== Given passage ==
═══
Australia set to seize assets of corrupt Chinese officials
October 20, 2014
- Beijing: The Australian Federal Police are poised to seize assets of corrupt Chinese officials within weeks, in an unprecedented joint operation with their Chinese counterparts.
- The joint operation will make their first forfeiture of assets within weeks, having agreed on a priority list of alleged economic fugitives who have taken residence in Australia – identified by Beijing as one of the most popular outlets for corrupt Chinese money.
China entices overseas corruption fugitives to return with promise of leniency
October 11, 2014
- BEIJING — Chinese authorities are urging officials who have fled abroad to avoid corruption charges to turn themselves in before Dec. 1 in exchange for leniency or face stiffer punishment.
- “No matter where they have fled and how long … we must track them down and bring them to justice,” Huang Shuxian, a senior party disciplinary inspection official, told the official Xinhua News Agency.
═══
== Material shown ==
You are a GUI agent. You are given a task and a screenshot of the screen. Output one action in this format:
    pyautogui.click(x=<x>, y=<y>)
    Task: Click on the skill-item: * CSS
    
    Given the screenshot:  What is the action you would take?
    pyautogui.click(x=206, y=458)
═══
== Parts of the exercise ==
1. Render every line of the records above as a Markdown table with the columns "No." and "Line", numbering the rows and leaving out blank lines.
2. Continue the news text on corrupt Chinese officials who fled abroad, starting after its last sentence.

== Written responses ==
1.
| No. | Line |
|---|---|
| 1 | You are a GUI agent. You are given a task and a screenshot of the screen. Output one action in this format: |
| 2 |     pyautogui.click(x=<x>, y=<y>) |
| 3 |     Task: Click on the skill-item: * CSS |
| 4 |     Given the screenshot:  What is the action you would take? |
| 5 |     pyautogui.click(x=206, y=458) |

2.
- Beijing launched the special operation “Fox Hunt 2014” in July to track down such fugitives. Police say the operation so far has brought back 128 officials suspected of graft, bribery, or other economic crimes from more than 40 countries and regions.
China pledges to cut “escape route” of corrupt officials
- At a conference on an international manhunt of duty-related crime suspects on Saturday, Qiu Xueqiang, deputy procurator-general of the Supreme People’s Procuratorate (SPP), urged prosecutors to intensify their work to prevent relevant suspects from escaping.
- “China will never let corrupt officials escape punishment of the law,” Qiu said.
- Also on Saturday, Chinese police announced that it has seized 102 suspects in a separate campaign targeting corrupt officials and suspects in economic crimes that have fled abroad. In a latest move, Chinese police on Saturday afternoon escorted four suspects captured in Thailand to Beijing. One of the four was suspected of loan fraud and has been at large for 10 years. The other three were suspected of contract frauds with one case involved money up to 67 million yuan (10.9 million U.S. dollars), the Ministry of Public Security (MPS) said in a statement.
- “We have confidence, as well as the ability, to bring the suspects to justice, no matter where and how long they fled,” Meng said.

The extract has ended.